## Task statement
The answer must consist of each line of the records below that contains the string "Security".
*** Records for the exercise Section Begins ***
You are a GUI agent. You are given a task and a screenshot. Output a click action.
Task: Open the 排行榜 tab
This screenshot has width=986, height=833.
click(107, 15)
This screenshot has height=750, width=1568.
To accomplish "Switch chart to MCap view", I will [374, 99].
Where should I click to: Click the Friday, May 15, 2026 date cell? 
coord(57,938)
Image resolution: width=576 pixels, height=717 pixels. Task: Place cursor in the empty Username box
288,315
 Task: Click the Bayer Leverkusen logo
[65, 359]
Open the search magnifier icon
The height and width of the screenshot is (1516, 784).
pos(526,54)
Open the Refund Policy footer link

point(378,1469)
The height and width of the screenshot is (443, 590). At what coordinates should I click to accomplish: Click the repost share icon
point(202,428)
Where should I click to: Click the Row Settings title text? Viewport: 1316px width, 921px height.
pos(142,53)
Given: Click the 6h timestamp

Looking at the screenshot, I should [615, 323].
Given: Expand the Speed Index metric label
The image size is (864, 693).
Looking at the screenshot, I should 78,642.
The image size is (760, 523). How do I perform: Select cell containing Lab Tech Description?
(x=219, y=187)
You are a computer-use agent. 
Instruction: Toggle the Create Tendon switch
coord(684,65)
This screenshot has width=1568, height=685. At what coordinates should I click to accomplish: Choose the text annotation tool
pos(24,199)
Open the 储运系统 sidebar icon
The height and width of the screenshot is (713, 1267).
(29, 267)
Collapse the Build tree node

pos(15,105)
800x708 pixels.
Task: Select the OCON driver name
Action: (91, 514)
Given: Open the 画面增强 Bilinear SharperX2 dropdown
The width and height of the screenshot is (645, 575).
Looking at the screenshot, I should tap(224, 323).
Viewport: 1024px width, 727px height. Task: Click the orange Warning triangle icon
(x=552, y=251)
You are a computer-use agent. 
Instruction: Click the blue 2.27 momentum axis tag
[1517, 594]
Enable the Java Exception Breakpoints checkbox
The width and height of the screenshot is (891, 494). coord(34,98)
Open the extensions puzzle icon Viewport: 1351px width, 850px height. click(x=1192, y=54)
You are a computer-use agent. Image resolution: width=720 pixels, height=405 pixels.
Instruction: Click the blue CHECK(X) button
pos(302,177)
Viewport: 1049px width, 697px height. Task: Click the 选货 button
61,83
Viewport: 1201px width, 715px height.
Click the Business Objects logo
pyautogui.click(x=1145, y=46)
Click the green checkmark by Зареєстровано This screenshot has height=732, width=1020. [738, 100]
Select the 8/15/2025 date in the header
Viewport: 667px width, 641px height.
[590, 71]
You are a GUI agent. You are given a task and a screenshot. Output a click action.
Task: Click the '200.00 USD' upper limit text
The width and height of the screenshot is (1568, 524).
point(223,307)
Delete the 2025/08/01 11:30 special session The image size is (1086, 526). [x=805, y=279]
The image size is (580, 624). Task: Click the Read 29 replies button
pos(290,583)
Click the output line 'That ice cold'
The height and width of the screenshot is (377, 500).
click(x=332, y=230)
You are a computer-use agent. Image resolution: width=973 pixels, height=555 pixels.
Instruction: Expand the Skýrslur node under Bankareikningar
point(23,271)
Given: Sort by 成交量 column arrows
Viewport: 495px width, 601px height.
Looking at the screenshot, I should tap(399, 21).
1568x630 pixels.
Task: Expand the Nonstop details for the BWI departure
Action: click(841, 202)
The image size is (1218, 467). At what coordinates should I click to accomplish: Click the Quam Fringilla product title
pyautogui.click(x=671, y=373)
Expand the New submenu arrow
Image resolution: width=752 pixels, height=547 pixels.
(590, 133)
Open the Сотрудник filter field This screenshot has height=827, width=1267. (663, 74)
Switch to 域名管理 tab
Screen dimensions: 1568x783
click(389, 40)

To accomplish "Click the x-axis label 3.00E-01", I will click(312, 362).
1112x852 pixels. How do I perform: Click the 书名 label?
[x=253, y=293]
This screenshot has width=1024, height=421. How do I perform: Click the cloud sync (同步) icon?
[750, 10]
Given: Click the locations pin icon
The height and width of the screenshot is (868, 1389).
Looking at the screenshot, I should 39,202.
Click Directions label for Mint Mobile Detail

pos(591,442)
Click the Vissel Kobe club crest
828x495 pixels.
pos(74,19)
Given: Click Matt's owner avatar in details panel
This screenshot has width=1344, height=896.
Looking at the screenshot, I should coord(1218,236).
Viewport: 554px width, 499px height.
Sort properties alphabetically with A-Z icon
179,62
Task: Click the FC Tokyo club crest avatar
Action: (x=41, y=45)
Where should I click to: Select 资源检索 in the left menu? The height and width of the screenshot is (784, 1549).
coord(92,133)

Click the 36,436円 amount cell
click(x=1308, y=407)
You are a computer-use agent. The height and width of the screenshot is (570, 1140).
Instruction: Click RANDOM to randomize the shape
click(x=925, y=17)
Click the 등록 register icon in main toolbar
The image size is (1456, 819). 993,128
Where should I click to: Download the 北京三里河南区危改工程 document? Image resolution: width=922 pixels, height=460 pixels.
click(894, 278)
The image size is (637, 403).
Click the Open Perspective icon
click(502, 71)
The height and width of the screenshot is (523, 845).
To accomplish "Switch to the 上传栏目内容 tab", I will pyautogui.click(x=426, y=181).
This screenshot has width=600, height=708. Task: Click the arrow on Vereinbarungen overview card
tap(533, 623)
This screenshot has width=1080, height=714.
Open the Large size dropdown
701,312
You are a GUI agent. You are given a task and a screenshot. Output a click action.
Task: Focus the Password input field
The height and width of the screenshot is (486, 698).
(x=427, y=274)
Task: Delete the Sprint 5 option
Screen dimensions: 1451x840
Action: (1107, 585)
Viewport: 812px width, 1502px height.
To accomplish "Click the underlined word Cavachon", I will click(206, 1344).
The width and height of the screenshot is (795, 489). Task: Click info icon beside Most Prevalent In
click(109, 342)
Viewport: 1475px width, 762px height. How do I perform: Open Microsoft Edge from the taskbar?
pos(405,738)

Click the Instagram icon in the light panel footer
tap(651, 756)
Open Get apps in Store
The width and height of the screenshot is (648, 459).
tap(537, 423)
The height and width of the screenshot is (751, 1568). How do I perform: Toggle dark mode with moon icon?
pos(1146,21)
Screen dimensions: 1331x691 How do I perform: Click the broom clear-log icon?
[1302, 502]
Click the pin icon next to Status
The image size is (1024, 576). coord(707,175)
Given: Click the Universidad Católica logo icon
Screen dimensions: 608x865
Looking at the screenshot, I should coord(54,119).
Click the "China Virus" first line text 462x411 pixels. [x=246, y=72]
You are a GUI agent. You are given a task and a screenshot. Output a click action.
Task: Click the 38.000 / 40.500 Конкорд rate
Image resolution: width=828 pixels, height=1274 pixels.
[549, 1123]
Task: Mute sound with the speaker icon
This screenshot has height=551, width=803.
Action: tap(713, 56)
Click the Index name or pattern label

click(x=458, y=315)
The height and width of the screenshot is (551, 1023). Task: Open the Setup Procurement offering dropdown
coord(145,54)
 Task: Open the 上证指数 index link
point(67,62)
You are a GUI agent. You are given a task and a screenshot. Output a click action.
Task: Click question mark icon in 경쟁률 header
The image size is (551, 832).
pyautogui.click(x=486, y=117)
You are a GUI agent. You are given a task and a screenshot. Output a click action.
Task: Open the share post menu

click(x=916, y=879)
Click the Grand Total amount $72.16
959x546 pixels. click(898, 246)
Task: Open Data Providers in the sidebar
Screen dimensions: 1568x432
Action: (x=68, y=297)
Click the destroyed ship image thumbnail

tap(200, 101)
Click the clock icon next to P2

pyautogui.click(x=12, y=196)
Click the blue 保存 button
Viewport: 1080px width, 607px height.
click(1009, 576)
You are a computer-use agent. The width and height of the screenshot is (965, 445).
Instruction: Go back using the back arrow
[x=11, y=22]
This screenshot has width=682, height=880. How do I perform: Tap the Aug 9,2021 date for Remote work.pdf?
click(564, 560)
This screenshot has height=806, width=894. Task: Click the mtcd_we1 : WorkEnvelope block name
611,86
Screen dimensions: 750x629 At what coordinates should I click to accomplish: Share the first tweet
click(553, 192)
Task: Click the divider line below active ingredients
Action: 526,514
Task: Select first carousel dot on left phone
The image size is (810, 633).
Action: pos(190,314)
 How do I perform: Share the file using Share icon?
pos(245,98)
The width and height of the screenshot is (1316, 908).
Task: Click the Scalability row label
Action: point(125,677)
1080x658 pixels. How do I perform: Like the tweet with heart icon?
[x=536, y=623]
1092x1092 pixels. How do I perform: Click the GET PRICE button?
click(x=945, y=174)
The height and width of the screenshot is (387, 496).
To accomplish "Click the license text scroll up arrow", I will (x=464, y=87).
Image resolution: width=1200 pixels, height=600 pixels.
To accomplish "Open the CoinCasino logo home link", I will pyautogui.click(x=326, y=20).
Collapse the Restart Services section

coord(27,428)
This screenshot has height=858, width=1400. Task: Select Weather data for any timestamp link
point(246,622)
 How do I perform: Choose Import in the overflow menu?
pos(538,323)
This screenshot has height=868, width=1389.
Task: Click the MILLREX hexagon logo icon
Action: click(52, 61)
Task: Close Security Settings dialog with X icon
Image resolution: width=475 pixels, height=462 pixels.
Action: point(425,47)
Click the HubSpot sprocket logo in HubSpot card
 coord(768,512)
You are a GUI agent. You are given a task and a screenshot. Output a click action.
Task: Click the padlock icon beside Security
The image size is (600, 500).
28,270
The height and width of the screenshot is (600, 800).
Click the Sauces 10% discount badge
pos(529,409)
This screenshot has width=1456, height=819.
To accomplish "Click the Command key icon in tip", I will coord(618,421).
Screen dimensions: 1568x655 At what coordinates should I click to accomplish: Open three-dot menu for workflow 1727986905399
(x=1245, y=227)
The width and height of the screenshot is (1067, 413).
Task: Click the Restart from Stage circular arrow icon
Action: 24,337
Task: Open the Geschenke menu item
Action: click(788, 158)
*** Records for the exercise Section Ends ***
## The completed task
Task: Close Security Settings dialog with X icon
Task: Click the padlock icon beside Security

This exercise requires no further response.